Our trip to Great Britain started late, by about two hours as we were scheduled to depart during what became the last hours before the Northwest Airline mechanics voted to strike. This, of course, is the traditional time to have a work slow-down.
I don’t begrudge the mechanics. They are fighting for their livelihoods here, against a corporation that has consistently asked for wage concessions and held onto those concessions long after it was necessary - while upper management got raises and huge bonuses. Northwest spent all their sympathy coinage with me a long time ago. The fact that the mechanics union views any compromise with them as an agreement to roll over and die is squarely on the shoulders of management. Yes, they will most likely lose this strike due to the vast amount of desperate non-union labor. Yes, allowing the strike to work could kill Northwest and leave them all without jobs. But past experience with the brass of this company has made it clear that the mechanics union is going down, whatever the case, and while it’s down there it might as well suck on it. That has been the publicly demonstrated attitude of this company for at least 20 years now. Better to go down with your teeth in the enemy’s neck. I totally get that.
That said, I reserve the right to whine about having to cool my heels in the airport while it takes two hours for them to fix a “seat malfunction” and then find that the “fix” amounted to them stringing yellow “caution” tape across the offending seats. I understand it. I philosophically support it…but I don’t have to say it was fun. I might also add that we did not cross picket lines for this vacation. The strike was not on at the time we left, and the return flight was of course serviced in Great Britain by British mechanics, who were not striking. We would not have crossed picket lines for this vacation. We are not afraid of terrorists. Incompetent scab labor on the other hand; that scares us.
The flight was fine. The landing was weird.
We landed, and the captain came on to inform us that a fire crew was on the way to put out the burst and burning tire in the landing gear, and not to worry. Adventure Boy was momentarily jazzed by the idea that we might get to use those nifty emergency exit slides he’d read so much about in the Safety Guide placed in the seat pocket in front of him for his safety and convenience. No joy, though.
When the fire was out, we waited for them to wheel an ordinary set of stairs up to the plane.
During the wait, the pilot got on and entertained us with a brief statement that ran something like this (not a direct quote)
“Well ladies and gentlemen, this is nothing to worry about, the fire is out and they are bringing us some stairs so that you can deplane. Then there will be a bus to take you to the terminal. I have been flying for 35 years, and I have to say this is a first. I’ve never had a tire burst and burn on landing before. Well, except for this one time in Vietnam…”
And then he just stopped talking, and cut out. I’m like;
“What? You stop talking NOW? I wanna hear about the burning landing gear tire in Vietnam!”
Great.

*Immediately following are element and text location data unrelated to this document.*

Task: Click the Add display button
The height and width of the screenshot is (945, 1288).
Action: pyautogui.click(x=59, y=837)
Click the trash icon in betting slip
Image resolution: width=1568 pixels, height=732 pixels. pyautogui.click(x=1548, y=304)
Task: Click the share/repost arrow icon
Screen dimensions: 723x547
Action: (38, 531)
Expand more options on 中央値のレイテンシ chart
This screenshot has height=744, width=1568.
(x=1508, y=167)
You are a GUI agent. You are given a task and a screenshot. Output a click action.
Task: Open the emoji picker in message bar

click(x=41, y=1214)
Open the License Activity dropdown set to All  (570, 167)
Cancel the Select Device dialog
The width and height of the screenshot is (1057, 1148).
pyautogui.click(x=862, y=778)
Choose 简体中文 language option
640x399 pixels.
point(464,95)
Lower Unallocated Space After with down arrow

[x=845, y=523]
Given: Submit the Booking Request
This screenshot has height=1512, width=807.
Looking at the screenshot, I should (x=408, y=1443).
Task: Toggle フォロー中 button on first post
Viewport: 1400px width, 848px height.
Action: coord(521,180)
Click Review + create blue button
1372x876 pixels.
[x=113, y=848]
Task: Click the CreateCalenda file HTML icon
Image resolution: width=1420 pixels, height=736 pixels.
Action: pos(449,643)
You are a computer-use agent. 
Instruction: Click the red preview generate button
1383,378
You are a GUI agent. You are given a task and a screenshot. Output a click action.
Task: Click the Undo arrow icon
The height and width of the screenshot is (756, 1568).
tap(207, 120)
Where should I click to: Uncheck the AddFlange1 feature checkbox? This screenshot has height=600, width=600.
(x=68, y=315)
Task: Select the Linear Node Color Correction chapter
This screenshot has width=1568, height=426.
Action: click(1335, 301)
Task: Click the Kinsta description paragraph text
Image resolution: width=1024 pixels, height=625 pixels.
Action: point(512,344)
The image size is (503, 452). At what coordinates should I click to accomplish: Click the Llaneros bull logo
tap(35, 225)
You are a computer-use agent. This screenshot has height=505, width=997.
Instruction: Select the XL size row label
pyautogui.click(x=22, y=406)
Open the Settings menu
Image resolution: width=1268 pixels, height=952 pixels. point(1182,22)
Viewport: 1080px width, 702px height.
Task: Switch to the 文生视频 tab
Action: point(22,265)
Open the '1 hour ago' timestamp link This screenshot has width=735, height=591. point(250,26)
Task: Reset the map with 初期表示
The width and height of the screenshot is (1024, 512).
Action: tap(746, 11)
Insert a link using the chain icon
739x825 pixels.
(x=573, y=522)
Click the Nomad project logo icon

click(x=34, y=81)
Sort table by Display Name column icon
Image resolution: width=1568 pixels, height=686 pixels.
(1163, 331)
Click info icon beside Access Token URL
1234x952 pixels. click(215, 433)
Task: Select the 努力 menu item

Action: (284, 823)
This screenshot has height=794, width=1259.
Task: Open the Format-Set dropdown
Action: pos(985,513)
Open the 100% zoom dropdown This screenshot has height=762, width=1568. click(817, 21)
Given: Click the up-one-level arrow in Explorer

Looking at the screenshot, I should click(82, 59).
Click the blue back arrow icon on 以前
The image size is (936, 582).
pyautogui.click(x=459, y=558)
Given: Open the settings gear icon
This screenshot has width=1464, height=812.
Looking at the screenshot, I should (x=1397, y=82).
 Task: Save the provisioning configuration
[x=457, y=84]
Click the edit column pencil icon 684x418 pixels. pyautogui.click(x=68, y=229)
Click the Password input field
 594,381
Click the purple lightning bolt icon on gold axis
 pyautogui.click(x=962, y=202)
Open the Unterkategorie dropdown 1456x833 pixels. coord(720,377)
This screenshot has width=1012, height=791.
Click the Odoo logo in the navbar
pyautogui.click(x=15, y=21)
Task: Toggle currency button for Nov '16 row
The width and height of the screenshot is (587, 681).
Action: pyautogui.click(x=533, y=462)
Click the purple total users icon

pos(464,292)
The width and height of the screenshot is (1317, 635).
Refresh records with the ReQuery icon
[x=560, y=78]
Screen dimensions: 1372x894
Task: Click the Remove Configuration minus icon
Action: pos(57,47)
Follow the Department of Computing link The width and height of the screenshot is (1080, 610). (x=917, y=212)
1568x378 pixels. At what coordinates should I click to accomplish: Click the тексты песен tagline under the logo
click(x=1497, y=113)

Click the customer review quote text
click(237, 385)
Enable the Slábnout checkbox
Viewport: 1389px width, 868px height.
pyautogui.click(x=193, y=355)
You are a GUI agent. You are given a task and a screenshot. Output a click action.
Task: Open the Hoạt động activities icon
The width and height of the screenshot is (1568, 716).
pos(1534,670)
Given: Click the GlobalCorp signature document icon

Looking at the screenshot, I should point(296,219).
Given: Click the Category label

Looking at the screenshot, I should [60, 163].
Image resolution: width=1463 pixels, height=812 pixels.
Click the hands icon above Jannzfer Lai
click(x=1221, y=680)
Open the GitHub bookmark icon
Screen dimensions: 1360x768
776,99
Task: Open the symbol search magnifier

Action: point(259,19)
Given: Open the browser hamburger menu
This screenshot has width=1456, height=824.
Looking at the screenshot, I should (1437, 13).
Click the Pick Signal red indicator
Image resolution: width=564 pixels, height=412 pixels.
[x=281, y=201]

He probably stopped talking because he realized that it would be a completely unprofessional and inappropriate story to tell a bunch of nervous passengers trapped in a plane that was just recently on fire. Which mean s it was probably a fucking AWESOME story. You realize, of course that I’m going to spend the rest of my life wanting to hear the end of that story. As my British friends would say “Oh, bugger all”.